Appears in: - CertificateProfile

ManagedSubCAConfig

ManagedSubCAConfig defines the configuration for a SubCA CA certificate.

Appears in: - CACertificateConfig

Field Description
certificateAuthorityRef CAReference A reference to a CertificateAuthority which will sign the SubCA certificate. API type: - Group: pki.security.gdc.goog - Kind: CertificateAuthority

PrivateKeyAlgorithm

Underlying type: string

Appears in: - PrivateKeyConfig

PrivateKeyConfig

PrivateKeyConfig defines the configuration of the certificate private key

Appears in: - SecretConfig

Field Description
algorithm PrivateKeyAlgorithm Algorithm is the private key algorithm of the corresponding private key for this certificate. If provided, allowed values are either RSA,Ed25519 or ECDSA If algorithm is specified and size is not provided, key size of 256 will be used for ECDSA key algorithm and key size of 2048 will be used for RSA key algorithm. key size is ignored when using the Ed25519 key algorithm. See github.com/cert-manager/cert-manager/pkg/apis/certmanager/v1/types_certificate.go for more information.
size integer Size is the key bit size of the corresponding private key for this certificate. If algorithm is set to RSA, valid values are 2048, 3072, 4096 or 8192, and will default to 2048 if not specified. If algorithm is set to ECDSA, valid values are 256, 384 or 521, and will default to 256 if not specified. If algorithm is set to Ed25519, Size is ignored. No other values are allowed. See github.com/cert-manager/cert-manager/pkg/apis/certmanager/v1/types_certificate.go for more information.

SecretConfig

SecretConfig defines the configuration for the certificate secret.

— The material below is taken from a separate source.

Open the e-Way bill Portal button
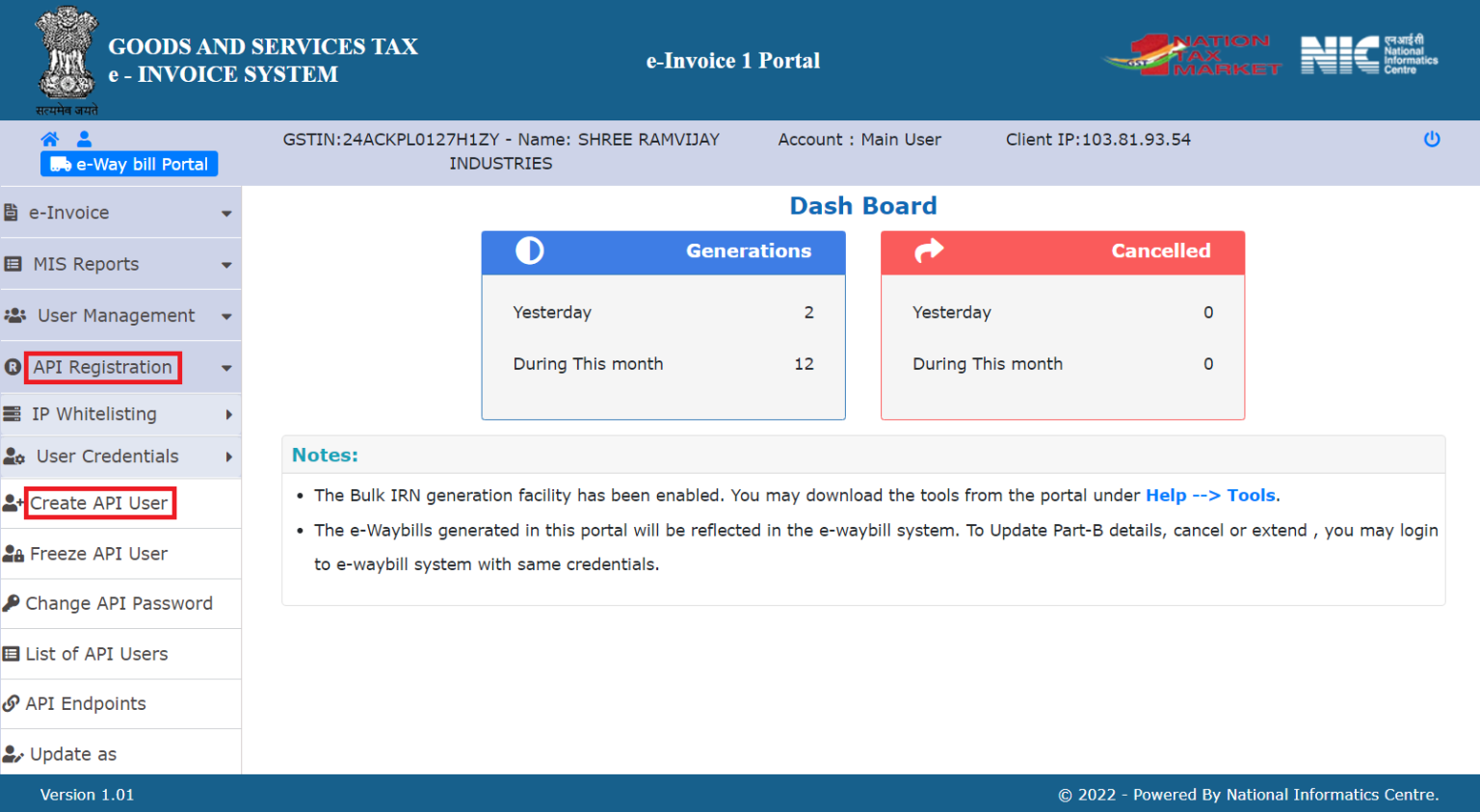The height and width of the screenshot is (812, 1480). 129,165
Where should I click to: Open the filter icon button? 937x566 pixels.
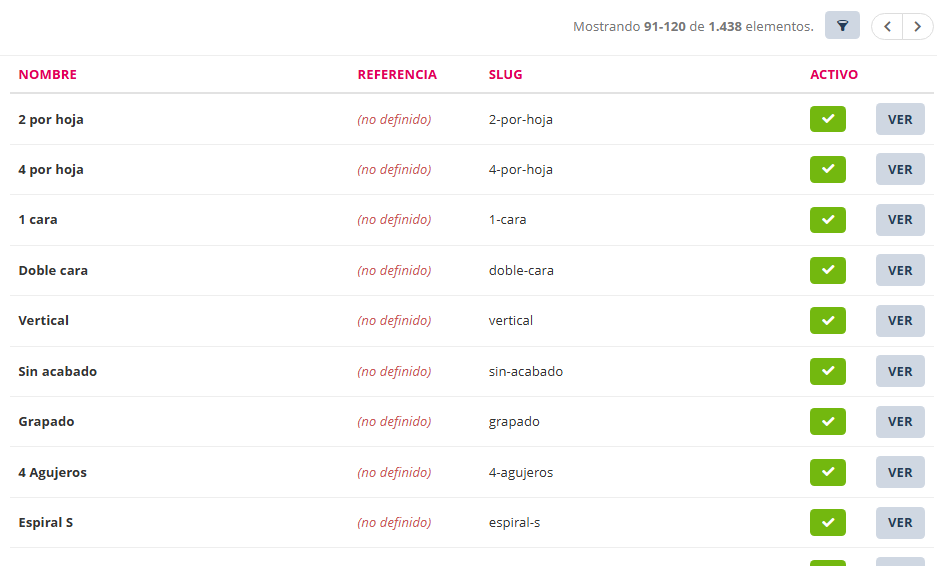coord(842,26)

Appears in: - CertificateAuthoritySpec - CertificateSpec

Field Description
secretName string The name of the Secret that will hold the private key and signed certificate.
secretTemplate SecretTemplate Defines annotations and labels to be copied to the Secret.
privateKeyConfig PrivateKeyConfig Options for the certificate private key

SecretTemplate

SecretTemplate defines the default labels and annotations to be copied to the Kubernetes Secret resource named in SecretConfig.SecretName.

Appears in: - SecretConfig

Field Description
annotations object (keys:string, values:string) Annotations is a key value map to be copied to the target Kubernetes Secret.
labels object (keys:string, values:string) Labels is a key value map to be copied to the target Kubernetes Secret.

SelfSignedCAConfig

SelfSignedCAConfig defines the configuration for a Root CA certificate.

Appears in: - CACertificateConfig

SignedCertStatus

Appears in: - BYOCertStatus

Field Description
conditions Condition array List of status conditions to indicate the status of BYO certificate. - Rejected: Indicates that the certificate does not match with the csr - Ready: Indicates that the certificate is ready to use.

SignedCertificateConfig

Appears in: - ExternalCAConfig

Field Description
certificate integer array The PEM encoded x509 certificate uploaded by the customer.
ca integer array The PEM encoded x509 certificate of the signer CA used to sign the certificate.